● **Work order**
Lines holding the string "will" are the ones to copy; find them all in the data.

[Stored data entries]
++++++

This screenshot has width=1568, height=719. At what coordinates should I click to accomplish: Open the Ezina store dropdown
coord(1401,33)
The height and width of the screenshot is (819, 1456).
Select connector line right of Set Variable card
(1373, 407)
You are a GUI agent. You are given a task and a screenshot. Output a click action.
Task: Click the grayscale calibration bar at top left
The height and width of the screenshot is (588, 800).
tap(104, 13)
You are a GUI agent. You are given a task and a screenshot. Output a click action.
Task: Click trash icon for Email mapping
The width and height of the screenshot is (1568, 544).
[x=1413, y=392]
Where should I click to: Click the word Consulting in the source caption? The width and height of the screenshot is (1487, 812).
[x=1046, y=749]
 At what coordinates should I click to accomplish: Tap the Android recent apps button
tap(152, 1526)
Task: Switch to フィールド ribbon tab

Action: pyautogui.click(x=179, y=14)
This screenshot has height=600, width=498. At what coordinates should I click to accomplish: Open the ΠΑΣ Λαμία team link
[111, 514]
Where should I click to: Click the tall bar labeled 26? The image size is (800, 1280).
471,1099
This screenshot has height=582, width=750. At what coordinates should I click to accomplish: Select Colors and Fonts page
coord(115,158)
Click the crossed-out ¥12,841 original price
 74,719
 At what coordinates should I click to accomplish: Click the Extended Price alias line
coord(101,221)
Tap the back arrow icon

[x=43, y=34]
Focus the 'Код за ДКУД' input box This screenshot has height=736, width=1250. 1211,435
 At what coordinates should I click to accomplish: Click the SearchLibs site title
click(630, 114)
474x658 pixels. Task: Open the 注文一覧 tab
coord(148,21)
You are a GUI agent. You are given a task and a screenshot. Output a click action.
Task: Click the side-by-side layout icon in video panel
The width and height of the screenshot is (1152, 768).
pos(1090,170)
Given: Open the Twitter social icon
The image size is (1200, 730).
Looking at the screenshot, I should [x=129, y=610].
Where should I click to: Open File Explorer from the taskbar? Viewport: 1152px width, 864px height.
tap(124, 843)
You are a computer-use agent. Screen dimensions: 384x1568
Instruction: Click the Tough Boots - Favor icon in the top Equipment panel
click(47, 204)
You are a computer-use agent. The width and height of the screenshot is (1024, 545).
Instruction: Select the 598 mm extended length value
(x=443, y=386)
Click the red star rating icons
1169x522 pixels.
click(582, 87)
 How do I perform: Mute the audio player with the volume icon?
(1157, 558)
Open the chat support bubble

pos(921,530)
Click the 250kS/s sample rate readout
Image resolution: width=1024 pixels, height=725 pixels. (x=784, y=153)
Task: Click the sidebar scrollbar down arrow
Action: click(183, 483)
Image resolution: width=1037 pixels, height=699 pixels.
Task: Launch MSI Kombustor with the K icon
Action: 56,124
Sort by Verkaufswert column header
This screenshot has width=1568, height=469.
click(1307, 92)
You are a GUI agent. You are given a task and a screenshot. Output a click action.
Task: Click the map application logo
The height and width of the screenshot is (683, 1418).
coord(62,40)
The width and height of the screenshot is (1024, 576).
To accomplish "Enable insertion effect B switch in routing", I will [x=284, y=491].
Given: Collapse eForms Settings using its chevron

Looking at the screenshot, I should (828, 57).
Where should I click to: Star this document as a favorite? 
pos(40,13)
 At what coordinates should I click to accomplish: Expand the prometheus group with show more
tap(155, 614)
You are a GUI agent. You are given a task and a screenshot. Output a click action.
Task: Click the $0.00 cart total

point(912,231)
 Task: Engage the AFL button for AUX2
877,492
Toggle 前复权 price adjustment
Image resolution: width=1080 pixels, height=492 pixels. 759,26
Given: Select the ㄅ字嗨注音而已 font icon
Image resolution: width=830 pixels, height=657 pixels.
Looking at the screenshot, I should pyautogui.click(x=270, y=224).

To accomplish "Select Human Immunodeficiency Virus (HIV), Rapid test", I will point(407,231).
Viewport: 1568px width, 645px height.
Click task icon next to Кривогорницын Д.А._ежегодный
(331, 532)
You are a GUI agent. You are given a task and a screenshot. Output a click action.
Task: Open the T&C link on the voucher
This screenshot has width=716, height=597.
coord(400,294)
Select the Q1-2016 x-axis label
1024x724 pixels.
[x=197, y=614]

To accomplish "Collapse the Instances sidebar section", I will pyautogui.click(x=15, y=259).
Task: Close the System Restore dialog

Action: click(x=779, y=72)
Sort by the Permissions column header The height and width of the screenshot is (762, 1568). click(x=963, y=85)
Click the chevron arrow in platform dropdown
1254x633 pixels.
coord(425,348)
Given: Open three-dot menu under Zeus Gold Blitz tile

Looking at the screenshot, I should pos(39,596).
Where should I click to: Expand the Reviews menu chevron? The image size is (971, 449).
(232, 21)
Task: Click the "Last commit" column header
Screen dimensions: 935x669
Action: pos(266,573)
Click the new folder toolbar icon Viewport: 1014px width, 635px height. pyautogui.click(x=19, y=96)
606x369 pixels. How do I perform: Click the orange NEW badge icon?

++++++

● **Written response**
To accomplish "Enable insertion effect B switch in routing", I will [x=284, y=491].
To accomplish "Select Human Immunodeficiency Virus (HIV), Rapid test", I will point(407,231).
To accomplish "Collapse the Instances sidebar section", I will pyautogui.click(x=15, y=259).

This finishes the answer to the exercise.